Text provided:
BEGIN

Glucagon-like peptide-1 receptor agonists and risk of suicidality among patients with type 2 diabetes: active comparator, new user cohort study.
Summary
Using two active-comparator new-user cohorts from linked UK primary care and hospital/death records, GLP-1 receptor agonist use was not associated with higher risk of suicidality (suicidal ideation, self-harm, or suicide) versus DPP-4 inhibitors or SGLT-2 inhibitors. Median follow-up was 1.3–1.7 years in the first cohort with >270,000 participants.
Key Findings
- Two active-comparator new-user cohorts compared GLP-1 RAs to DPP-4 inhibitors and SGLT-2 inhibitors using propensity score fine stratification weighted Cox models.
- In the DPP-4 comparator cohort, 36,082 GLP-1 RA users and 234,028 DPP-4 users were included (median follow-up 1.3 vs 1.7 years).
- GLP-1 RA use was not associated with increased risk of suicidality versus either comparator class.
Clinical Implications
Clinicians can reassure patients that GLP-1 receptor agonists are not associated with increased suicidality relative to DPP-4 or SGLT-2 inhibitors, while still screening for mental health risks as part of routine care.
Why It Matters
Addresses widespread regulatory and public concerns about suicidality with GLP-1 therapies using rigorous comparative designs, informing benefit–risk assessments and prescribing confidence.

END

Information shown:
BEGIN

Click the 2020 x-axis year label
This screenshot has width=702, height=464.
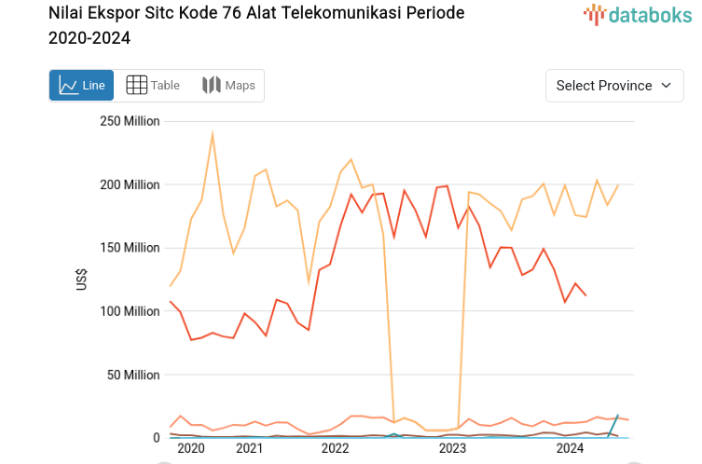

END

Task list:
**a.** Decide whether each statement below agrees with the text on GLP-1 receptor agonists and suicidality. Answer yes or no for each, and quote the deciding words of the text.
(i) The cohorts were built from linked UK primary care and hospital/death records.
(ii) The DPP-4 comparator cohort contained more GLP-1 RA users than DPP-4 users.
(iii) The comparisons relied on propensity score fine stratification weighted Cox models.
**b.** Output, word for word, the portion of the text on GLP-1 receptor agonists and suicidality from "- In the DPP-4" to "of routine care.".

Per-task outputs:
**a.**
(i) Yes: "Using two active-comparator new-user cohorts from linked UK primary care and hospital/death records"
(ii) No: "36,082 GLP-1 RA users and 234,028 DPP-4 users were included"
(iii) Yes: "using propensity score fine stratification weighted Cox models"

**b.**
- In the DPP-4 comparator cohort, 36,082 GLP-1 RA users and 234,028 DPP-4 users were included (median follow-up 1.3 vs 1.7 years).
- GLP-1 RA use was not associated with increased risk of suicidality versus either comparator class.
Clinical Implications
Clinicians can reassure patients that GLP-1 receptor agonists are not associated with increased suicidality relative to DPP-4 or SGLT-2 inhibitors, while still screening for mental health risks as part of routine care.